Baptism with the Spirit clearly supposes the
gift of the Spirit, and the Spirit had not yet been bestowed; [John
vii.39.]
nor could
baptism mean initiation into a new life before the Christian had been united
to Christ's death on the cross.
It is not difficult to gather what the author of the fourth gospel wishes
to convey by means of these allusions which, though not very explicit, are
still perfectly coherent.
If Jesus had already instituted His baptism in the
Spirit then there would have been no occasion for John to go on administering
his own type of baptism.
Yet in fact John was not to lay down the mission he
had received until the Messiah gave him the sign to do so;
he showed no dissatisfaction,
however, when he saw some of his disciples turning towards Jesus.
As for Jesus
Himself, at present He left His own disciples free to gather together such
new recruits as showed themselves disposed to learn His teaching and willing
to become disciples themselves when He should call them to follow Him.
Such
must have been the character of this transitional stage of the gospel history.
The author of the fourth gospel is often accused of substituting a Divine Word
of transcendent character in place of the altogether human Jesus depicted for
us by the synoptists:
yet it is he who has preserved for us this picture of
Jesus following a course of action which, though it can hardly be called tentative
because it is so consistent, yet conveys at least an atmosphere of caution.
At any rate, there is nothing of brilliant display about it.
But in spite
of the way in which Jesus refrained from beginning more completely his own
mission,
in spite of the humble docility with which the Baptist awaited
the sign for his own to cease,
a clash arose owing to certain remarks made
by one of the Jews on the subject of purification,
remarks which the disciples
of John could not tolerate.
We cannot be sure whether the question was about
the ceremony of baptism or about the reason of those ceremonial purifications
to which the Jews thought themselves obliged.

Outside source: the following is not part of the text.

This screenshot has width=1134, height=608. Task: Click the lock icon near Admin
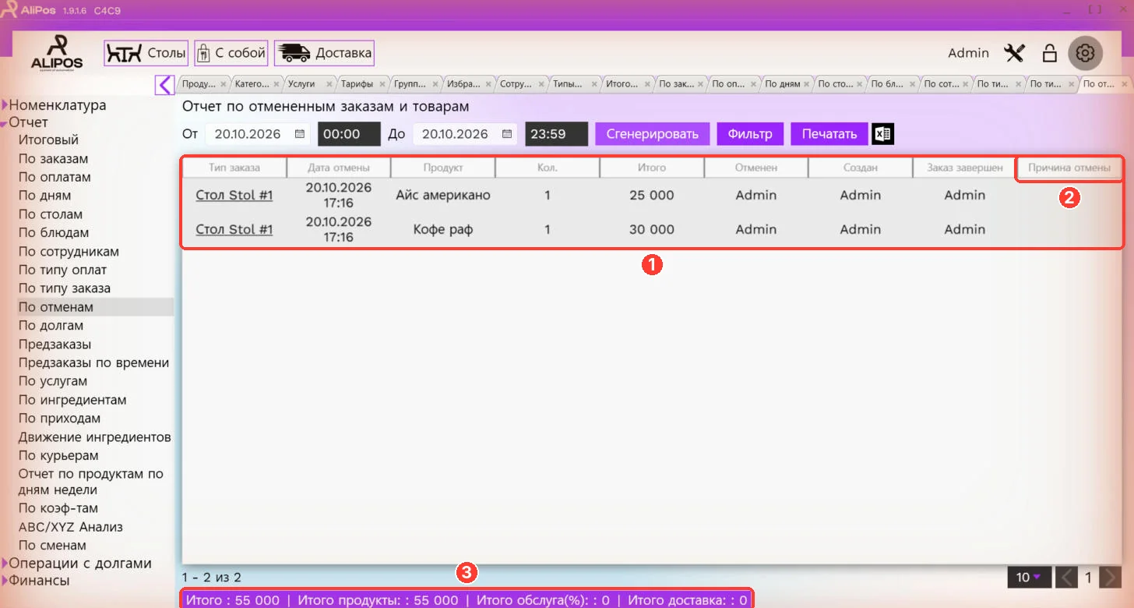click(1050, 53)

This Jew made a show of zeal
and claimed to speak on behalf of Jesus, though in truth he had not understood
what was the spirit of Jesus.
But at any rate John's disciples hold Jesus responsible,
seeing in Him one who has put Himself up as a rival of their master
and has been guilty of the fault of drawing to Himself more followers than
John.
It seemed to them ungrateful on His part to draw followers from the very
man who had borne witness to Him.
It is the very loyalty of John's disciples
which leads them astray.
But if John, being only the forerunner of the Messiah,
had borne
witness to Him,
was that not a sign that he was ready lo confine himself
to the part that had been committed to him by God?
They do not recognize
their master's true greatness.
That zealous soul, with his austere but loving
heart, could not rest content with a mere melancholy resignation at having
to give way before Jesus.
His own decline makes him thrill with joy, for
after all is he not the I'rlcnd of the Bridegroom?
Now that he has heard
the voice of the Bridegroom his soul overflows with gladness.
Painted as it were with one stroke of the brush, but a stroke inspired with
divine love, there is here presented to us the picture of the Divine Bridegroom
joined to a mysterious bride in a marriage that outstrips description.
In
the past God had testified to His love for Israel, likening His covenant with
her to a betrothal that should be followed by an everlasting union.
But the
virgin daughter of Juda, chosen out of thousands, had proved herself unfaithful;
the tender-hearted prophet Osee had felt in his heart and even in his
flesh the sorrow of the Heavenly Bridegroom who had been betrayed by her.
God
had repudiated the guilty woman.
What, then, is the meaning of this new marriage
bond?
Is it now the human race that the Messiah seeks to wed?
John the Baptist
does not say, and perhaps he does not know;
all he knows is that the Bridegroom
is here and that he is the friend of the Bridegroom.
All attention, therefore,
must be fixed on the Bridegroom, and John joyfully withdraws into the background.